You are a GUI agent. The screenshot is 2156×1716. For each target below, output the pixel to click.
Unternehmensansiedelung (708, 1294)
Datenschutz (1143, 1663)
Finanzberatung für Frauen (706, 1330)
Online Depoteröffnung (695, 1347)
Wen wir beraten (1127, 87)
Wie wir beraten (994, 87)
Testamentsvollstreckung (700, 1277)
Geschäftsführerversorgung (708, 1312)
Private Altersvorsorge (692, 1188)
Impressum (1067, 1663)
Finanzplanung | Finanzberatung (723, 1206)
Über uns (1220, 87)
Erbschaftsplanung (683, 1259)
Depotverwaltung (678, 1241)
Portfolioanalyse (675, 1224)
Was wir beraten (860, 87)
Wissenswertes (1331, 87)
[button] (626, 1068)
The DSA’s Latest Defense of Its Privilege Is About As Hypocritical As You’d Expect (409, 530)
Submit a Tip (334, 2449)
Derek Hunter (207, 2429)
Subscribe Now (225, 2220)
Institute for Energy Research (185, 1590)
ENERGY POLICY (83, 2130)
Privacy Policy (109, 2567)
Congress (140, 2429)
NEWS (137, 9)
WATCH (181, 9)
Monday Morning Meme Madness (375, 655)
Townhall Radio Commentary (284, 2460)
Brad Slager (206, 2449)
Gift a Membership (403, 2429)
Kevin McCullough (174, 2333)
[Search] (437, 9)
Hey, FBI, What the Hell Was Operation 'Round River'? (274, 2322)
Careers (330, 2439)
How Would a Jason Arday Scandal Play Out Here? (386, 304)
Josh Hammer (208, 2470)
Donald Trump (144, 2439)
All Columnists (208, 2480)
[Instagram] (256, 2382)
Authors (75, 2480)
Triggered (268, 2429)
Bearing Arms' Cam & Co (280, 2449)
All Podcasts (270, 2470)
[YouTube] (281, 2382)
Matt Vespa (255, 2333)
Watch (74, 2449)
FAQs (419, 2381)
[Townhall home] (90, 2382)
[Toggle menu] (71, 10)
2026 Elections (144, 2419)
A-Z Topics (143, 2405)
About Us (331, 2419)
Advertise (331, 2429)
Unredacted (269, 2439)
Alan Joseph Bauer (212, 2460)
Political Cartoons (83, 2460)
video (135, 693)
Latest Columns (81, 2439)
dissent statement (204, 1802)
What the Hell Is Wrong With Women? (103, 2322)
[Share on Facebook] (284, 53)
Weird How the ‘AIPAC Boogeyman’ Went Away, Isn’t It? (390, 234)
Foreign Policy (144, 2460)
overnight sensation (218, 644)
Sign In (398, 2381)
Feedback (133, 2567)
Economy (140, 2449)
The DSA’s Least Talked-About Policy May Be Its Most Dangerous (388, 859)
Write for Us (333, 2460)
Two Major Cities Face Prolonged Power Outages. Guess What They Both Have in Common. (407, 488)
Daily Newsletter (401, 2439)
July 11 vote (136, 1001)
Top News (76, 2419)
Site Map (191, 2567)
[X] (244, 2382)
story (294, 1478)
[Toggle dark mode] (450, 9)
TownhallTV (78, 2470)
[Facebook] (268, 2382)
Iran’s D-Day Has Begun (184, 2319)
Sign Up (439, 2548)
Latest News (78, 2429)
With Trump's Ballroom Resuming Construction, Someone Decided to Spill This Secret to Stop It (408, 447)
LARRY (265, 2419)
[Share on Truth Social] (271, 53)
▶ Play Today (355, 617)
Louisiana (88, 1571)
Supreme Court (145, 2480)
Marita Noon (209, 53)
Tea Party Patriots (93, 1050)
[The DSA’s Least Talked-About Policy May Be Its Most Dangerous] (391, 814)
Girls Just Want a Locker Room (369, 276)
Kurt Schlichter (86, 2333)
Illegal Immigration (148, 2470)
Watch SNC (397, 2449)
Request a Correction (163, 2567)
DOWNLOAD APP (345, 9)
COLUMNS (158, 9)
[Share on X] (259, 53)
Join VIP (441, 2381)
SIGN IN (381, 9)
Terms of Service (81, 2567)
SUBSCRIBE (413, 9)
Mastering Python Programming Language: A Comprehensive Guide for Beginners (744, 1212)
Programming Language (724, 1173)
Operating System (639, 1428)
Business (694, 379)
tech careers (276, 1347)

+---+

PROBLEM: Would you please copy each line of the listing that contains the word "Dangerous"?

RESULT:
The DSA’s Least Talked-About Policy May Be Its Most Dangerous (388, 859)
[The DSA’s Least Talked-About Policy May Be Its Most Dangerous] (391, 814)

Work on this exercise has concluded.